→ Problem statement:
If a line holds the word "WISHH", copy it from the entries.

→ Stored dataset items:
.....

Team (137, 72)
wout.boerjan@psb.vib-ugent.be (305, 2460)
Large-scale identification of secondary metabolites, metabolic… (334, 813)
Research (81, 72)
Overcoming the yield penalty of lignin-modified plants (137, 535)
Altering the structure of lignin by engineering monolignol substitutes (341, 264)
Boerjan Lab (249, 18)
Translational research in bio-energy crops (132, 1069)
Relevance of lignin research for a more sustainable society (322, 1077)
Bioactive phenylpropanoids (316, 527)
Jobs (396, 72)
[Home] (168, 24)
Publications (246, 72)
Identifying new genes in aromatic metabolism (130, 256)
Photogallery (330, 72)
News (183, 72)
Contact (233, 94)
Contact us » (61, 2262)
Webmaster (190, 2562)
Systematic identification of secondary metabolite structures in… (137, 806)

.....

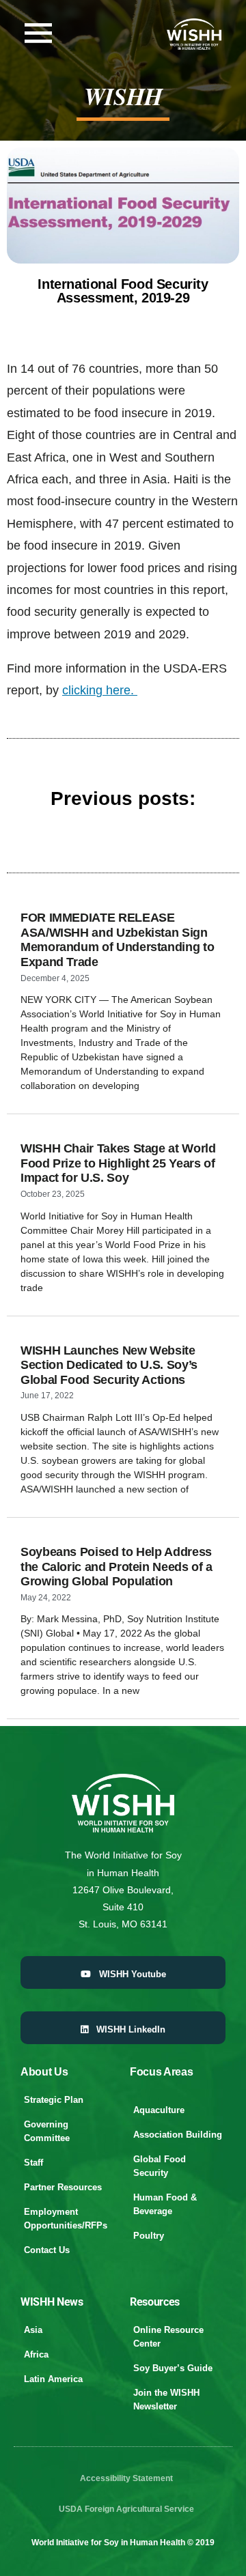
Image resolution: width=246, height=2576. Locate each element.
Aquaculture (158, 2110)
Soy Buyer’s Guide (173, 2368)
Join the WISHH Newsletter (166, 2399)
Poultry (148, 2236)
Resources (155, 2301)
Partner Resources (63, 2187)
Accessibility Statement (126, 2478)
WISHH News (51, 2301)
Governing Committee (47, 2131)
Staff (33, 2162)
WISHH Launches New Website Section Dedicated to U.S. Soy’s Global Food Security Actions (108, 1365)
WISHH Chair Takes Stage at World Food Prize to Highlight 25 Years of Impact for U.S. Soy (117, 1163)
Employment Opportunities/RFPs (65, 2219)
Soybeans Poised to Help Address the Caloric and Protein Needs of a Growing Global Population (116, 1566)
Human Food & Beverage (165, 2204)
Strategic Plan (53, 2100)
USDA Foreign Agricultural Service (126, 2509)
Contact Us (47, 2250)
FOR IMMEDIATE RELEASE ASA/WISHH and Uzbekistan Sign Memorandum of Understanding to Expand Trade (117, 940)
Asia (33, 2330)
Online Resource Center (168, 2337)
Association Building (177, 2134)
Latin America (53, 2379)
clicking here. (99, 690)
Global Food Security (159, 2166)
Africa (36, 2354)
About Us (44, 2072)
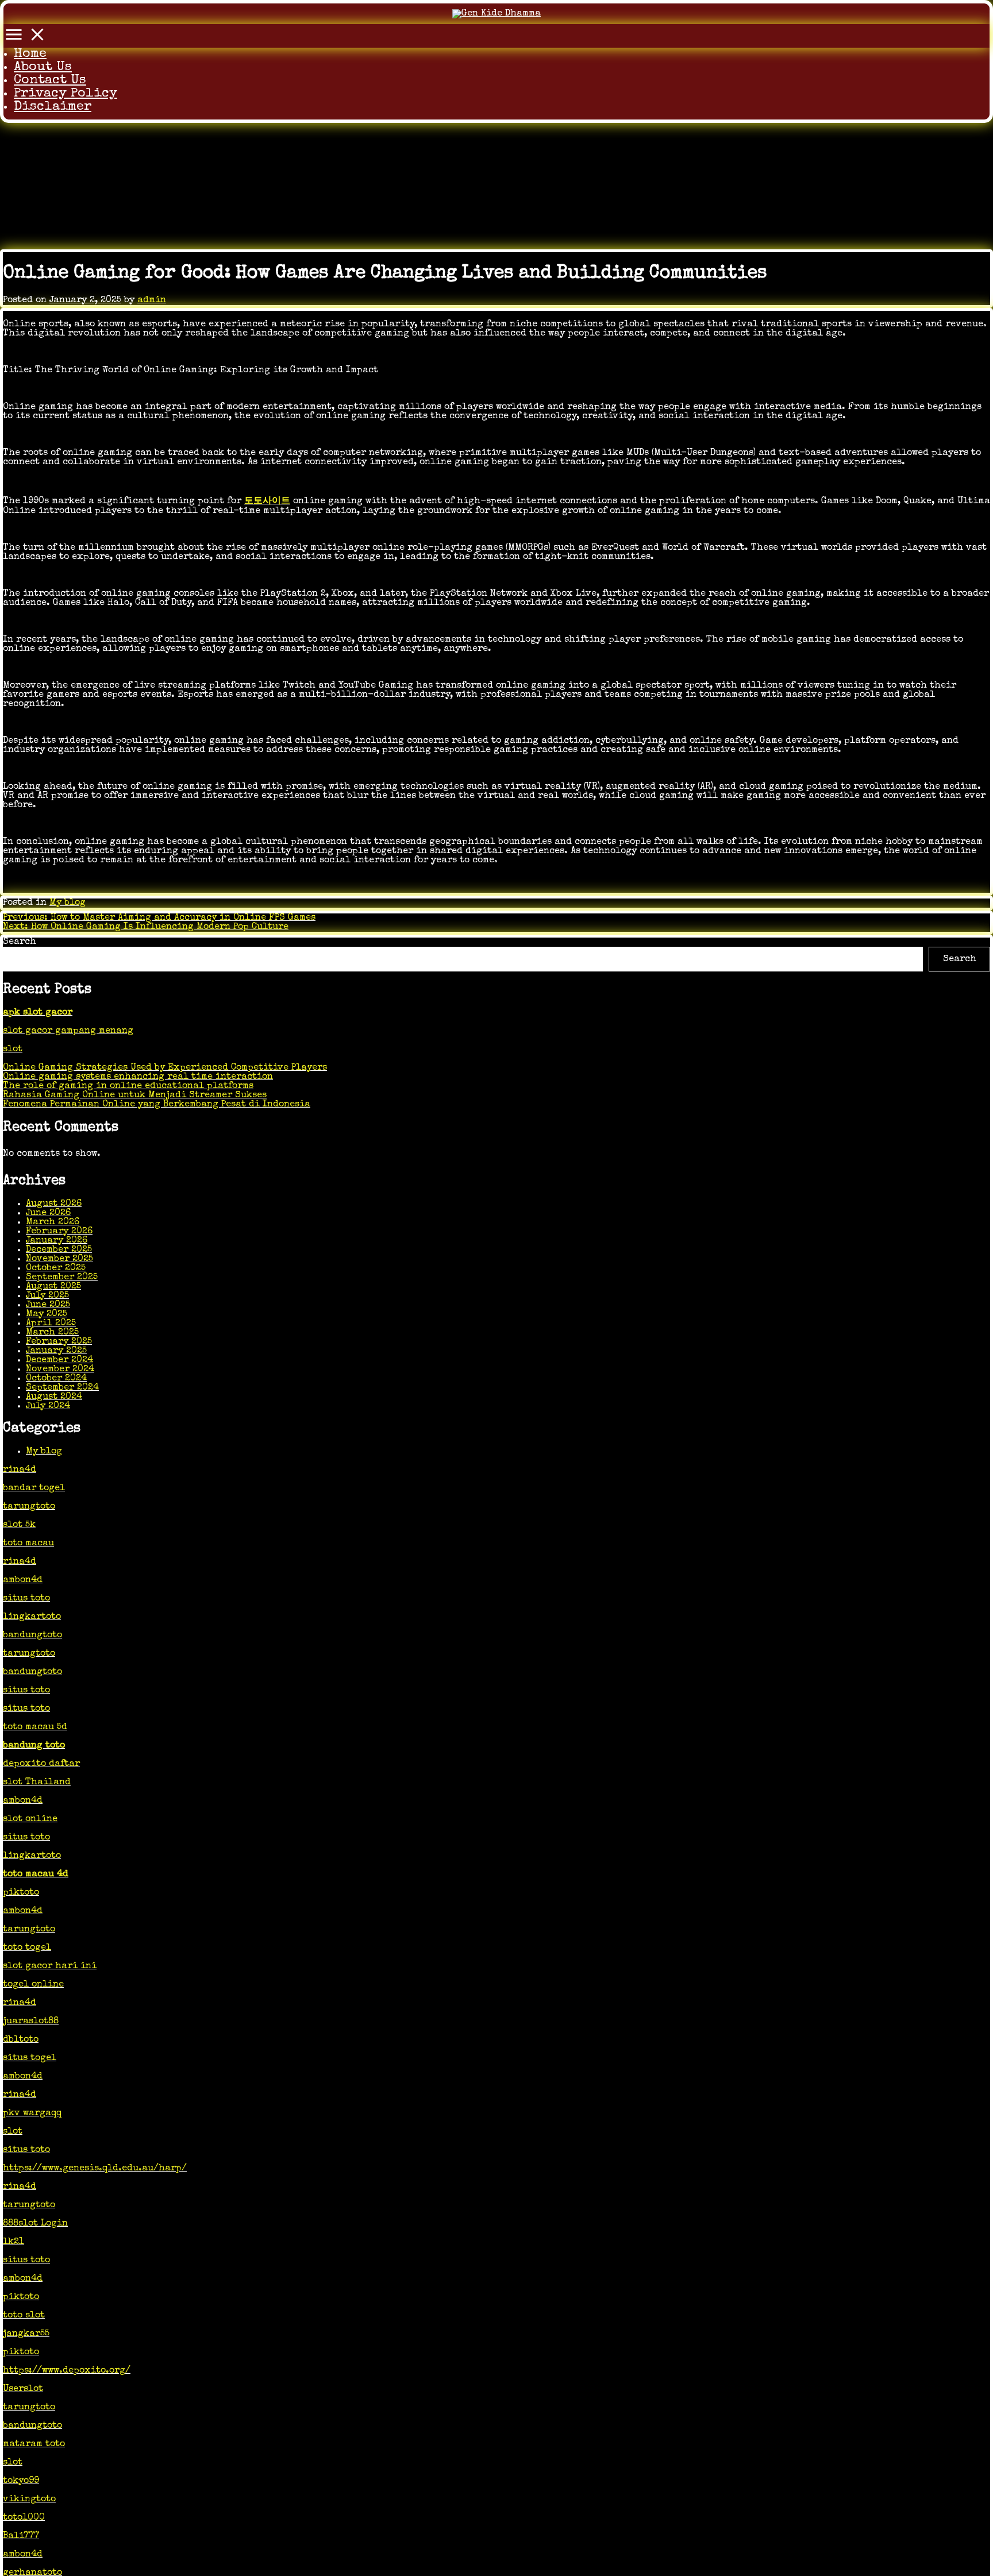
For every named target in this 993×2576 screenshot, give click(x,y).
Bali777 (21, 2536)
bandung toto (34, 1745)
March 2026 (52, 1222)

.....

→ Your solution:
Join the WISHH Newsletter (166, 2399)
WISHH News (51, 2301)
WISHH Launches New Website Section Dedicated to U.S. Soy’s Global Food Security Actions (108, 1365)
WISHH Chair Takes Stage at World Food Prize to Highlight 25 Years of Impact for U.S. Soy (117, 1163)
FOR IMMEDIATE RELEASE ASA/WISHH and Uzbekistan Sign Memorandum of Understanding to Expand Trade (117, 940)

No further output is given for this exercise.